Au centre pénitentiaire d’Erbil, la capitale du Kurdistan irakien où sont réfugiés une grosse partie des déplacés, la directrice indique la présence de vingt-sept femmes terroristes, dont deux seulement ont déjà été jugées. “Elles viennent de Mossoul et de Kirkourk”, avance-t-elle. Puis elle vante les mérites de leur “programme de réhabilitation” à base d’atelier de couture et d’entretiens avec des psychiatres mais nous refuse toute visite, sous le prétexte que les détenues auraient lancé une pétition pour interdire d’elles-mêmes la visite de journalistes.
Du temps de Daech, il y avait aussi des cas de femmes mariées de force avec des jihadistes. C’est l’histoire de Dunya, jeune fille de 20 ans à la silhouette frêle (dont le prénom a été modifié). Nous la rencontrons dans le camp de Khazer, à une dizaine de minutes en voiture de celui de Hassansham.
Quand elle parle, il faut tendre l’oreille. Mais on sent qu’elle dissimule une colère sourde. “Je suis un être vivant sans âme, je fais juste semblant de vivre”, confie-t-elle. Il y a un an, son père a été assassiné sous ses yeux par Daech. C’était un officier de police irakien.
Ce corps de métier, ainsi que les militaires travaillant pour Bagdad ont été persécutés pendant le règne des jihadistes. “Ma mère est restée mutique, elle pleurait. Moi, je n’ai pas accepté. Je les ai insultés, je leur ai dit que ce qu’ils faisaient n’avait rien à voir avec la religion.” Le chef, Mahar, 35 ans, lui a alors lancé : “Très bien, si c’est ce que tu nous dis, tu viens avec moi.”
Elle reste terrorisée
Quelques jours après, il se mariait de force avec elle et la violait plusieurs fois.

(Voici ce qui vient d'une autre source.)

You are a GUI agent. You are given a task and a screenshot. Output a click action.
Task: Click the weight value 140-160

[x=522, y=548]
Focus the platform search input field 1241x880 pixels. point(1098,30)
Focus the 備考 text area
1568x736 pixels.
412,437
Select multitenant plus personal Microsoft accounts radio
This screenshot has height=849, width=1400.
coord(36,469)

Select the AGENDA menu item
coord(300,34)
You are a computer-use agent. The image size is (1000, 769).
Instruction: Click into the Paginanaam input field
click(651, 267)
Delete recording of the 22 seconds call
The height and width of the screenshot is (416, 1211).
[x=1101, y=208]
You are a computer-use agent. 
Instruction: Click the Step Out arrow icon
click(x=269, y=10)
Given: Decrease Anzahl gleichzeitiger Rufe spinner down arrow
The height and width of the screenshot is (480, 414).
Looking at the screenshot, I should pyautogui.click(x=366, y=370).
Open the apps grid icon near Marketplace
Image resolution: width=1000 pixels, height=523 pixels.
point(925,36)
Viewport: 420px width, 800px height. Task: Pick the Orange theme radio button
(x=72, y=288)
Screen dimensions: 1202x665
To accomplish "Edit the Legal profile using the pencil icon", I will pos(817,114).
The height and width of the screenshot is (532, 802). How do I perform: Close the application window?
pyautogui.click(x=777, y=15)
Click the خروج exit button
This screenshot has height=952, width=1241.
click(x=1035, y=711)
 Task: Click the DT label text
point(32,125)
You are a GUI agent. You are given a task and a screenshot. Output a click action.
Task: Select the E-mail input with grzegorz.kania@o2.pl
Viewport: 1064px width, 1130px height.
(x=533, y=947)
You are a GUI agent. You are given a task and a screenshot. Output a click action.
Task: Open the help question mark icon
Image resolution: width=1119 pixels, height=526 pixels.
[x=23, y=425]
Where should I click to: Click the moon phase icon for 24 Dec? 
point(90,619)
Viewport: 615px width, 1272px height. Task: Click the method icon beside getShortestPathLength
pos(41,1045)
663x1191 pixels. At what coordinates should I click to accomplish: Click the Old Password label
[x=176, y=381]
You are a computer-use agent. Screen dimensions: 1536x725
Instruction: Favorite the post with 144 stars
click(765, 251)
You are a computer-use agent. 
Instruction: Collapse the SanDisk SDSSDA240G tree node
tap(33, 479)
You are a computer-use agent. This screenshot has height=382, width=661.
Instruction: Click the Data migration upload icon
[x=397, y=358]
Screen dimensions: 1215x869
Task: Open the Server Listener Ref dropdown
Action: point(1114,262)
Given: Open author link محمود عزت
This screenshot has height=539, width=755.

La première épouse s’occupait pendant ce temps-là de la cuisine. “Elle me battait et cela me provoque encore des douleurs au dos”, ajoute Dunya. Son calvaire a pris fin lorsqu’un soldat kurde, un peshmerga, l’a retrouvée.
Aujourd’hui, elle vit avec sa mère sous une tente mais elle reste terrorisée par les cellules dormantes de Daech. Son “mari”, qui a été haut placé dans la hiérarchie de l’EI, est aujourd’hui réfugié en Turquie.
Il connaît son numéro et l’a harcelée par téléphone, avant de communiquer son contact à d’autres femmes déplacées dans les camps. “Vous ne l’imaginez pas, mais l’EI a toujours un fort réseau de gens travaillant pour eux, parfois pour de l’argent, parfois par idéologie”, affirme la jeune fille. Si le mariage n’a pas de valeur juridique, le traumatisme va nécessiter des années pour être surmonté. “J’ai des troubles de la mémoire, je suis dépressive et je prends des médicaments. J’ai la haine contre l’EI et dès que je vois quelqu’un les soutenant, je dois vraiment me contrôler parce que j’ai envie de tuer”, termine-t-elle avant de retrouver sa mère.
De retour au camp-prison de Shahama, Nijood Hmood Hawja, la mère de Narjis, se résigne doucement à l’idée que son gendre ne revienne peut-être jamais. S’il est hors de question que sa fille réponde aux avances des soldats, Nijood prévient : “Elle a besoin que quelqu’un prenne soin d’elle. Je la marierai à quelqu’un d’autre.” Mais Narjis ne veut pas en entendre parler. Elle rétorque : “Ce n’est pas à toi de le décider. Si tu fais ça, je te coupe en morceaux.”
* “Un jihad sans combattre” est le titre d’un article consacré à la place des femmes sous le califat, dans le numéro 11 de Dabiq, le magazine de l’EI.